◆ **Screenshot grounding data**
-- Opening Marker --

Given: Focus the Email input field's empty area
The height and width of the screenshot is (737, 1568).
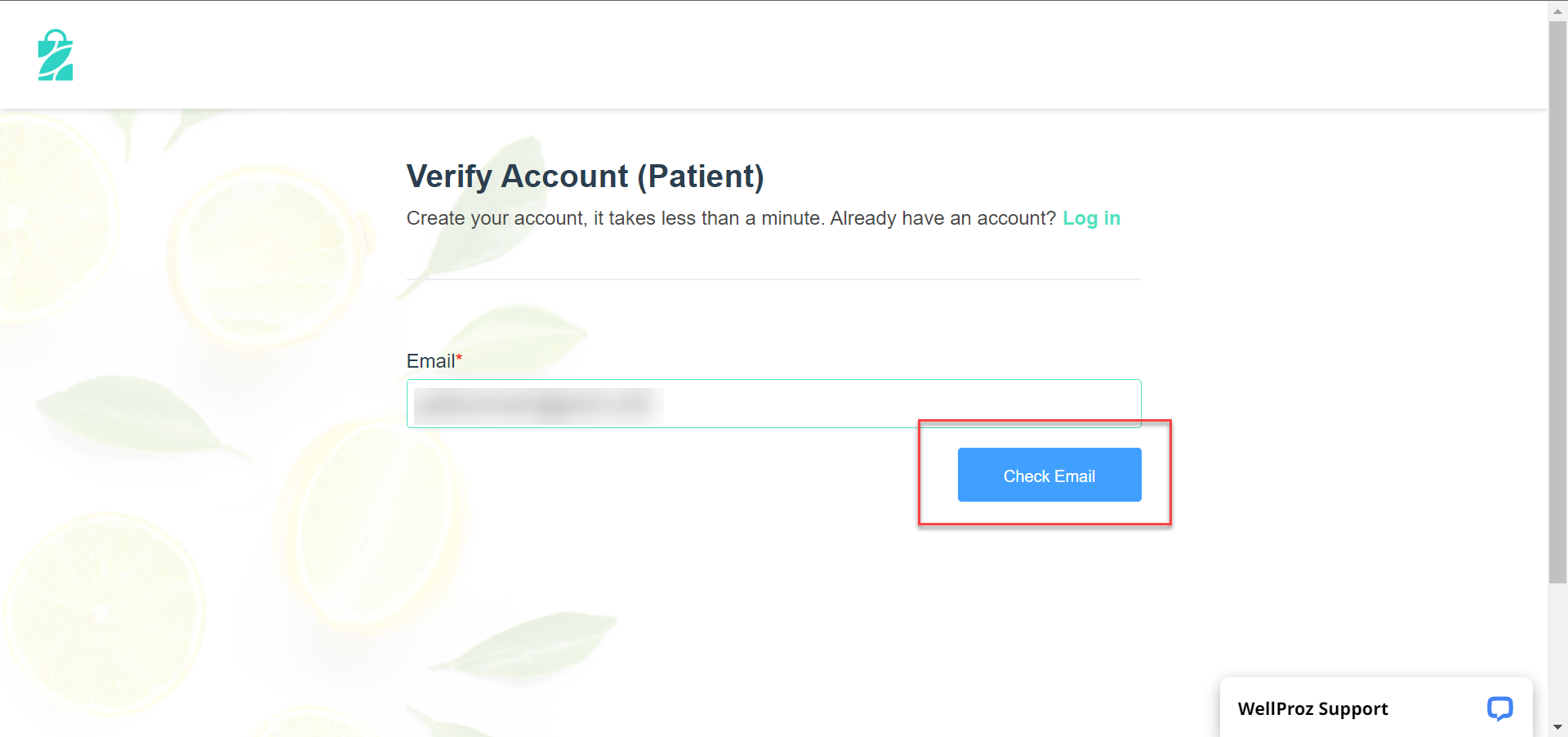Looking at the screenshot, I should point(898,404).
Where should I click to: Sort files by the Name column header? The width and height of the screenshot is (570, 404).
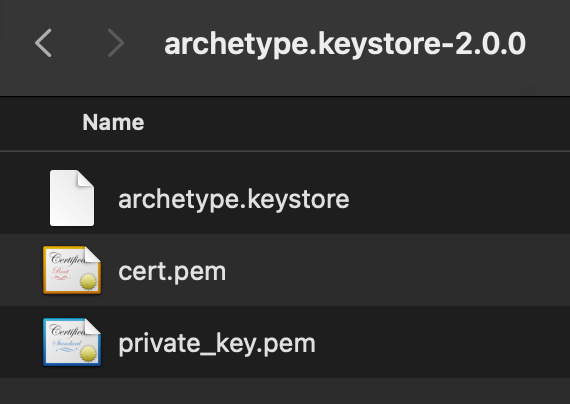[113, 122]
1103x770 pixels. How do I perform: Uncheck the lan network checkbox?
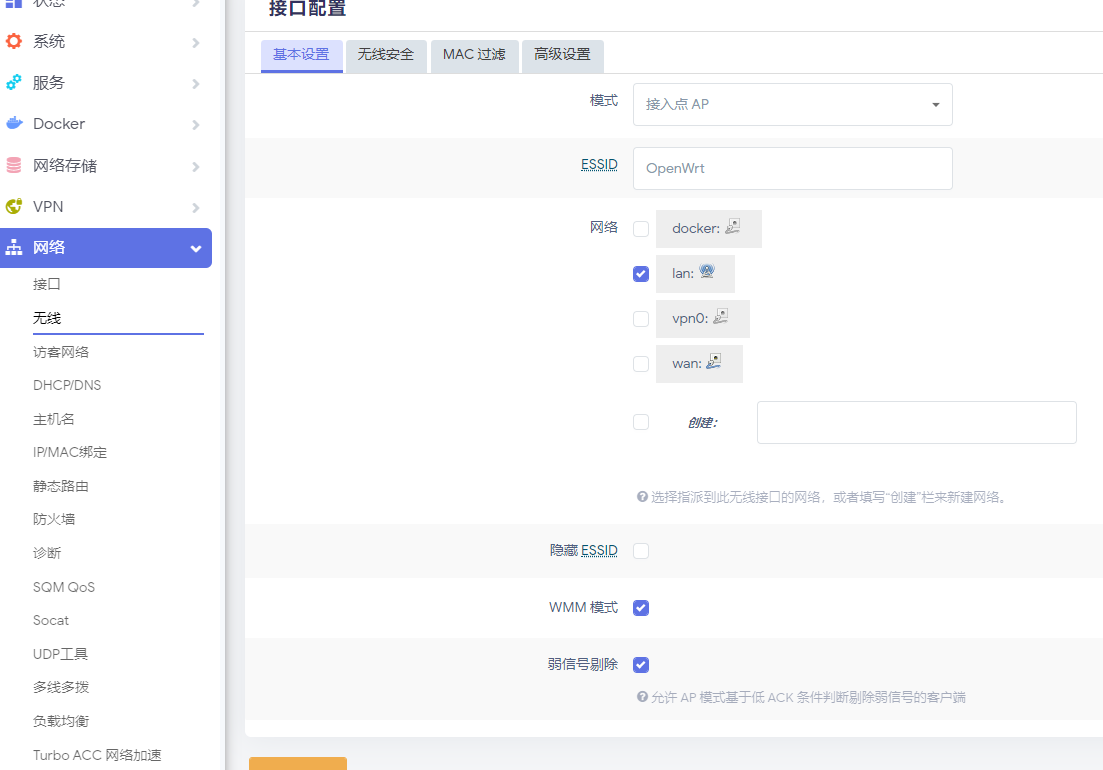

-- Closing Marker --

◆ **INSTRUCTIONS FOR THE TASK**
Quote, without alteration, the lines running from the line containing "Where should I" to the last line of the entries, and include no pictures.

◆ **EXERCISE ANSWER**
Where should I click to: Sort files by the Name column header? The width and height of the screenshot is (570, 404).
[113, 122]
1103x770 pixels. How do I perform: Uncheck the lan network checkbox?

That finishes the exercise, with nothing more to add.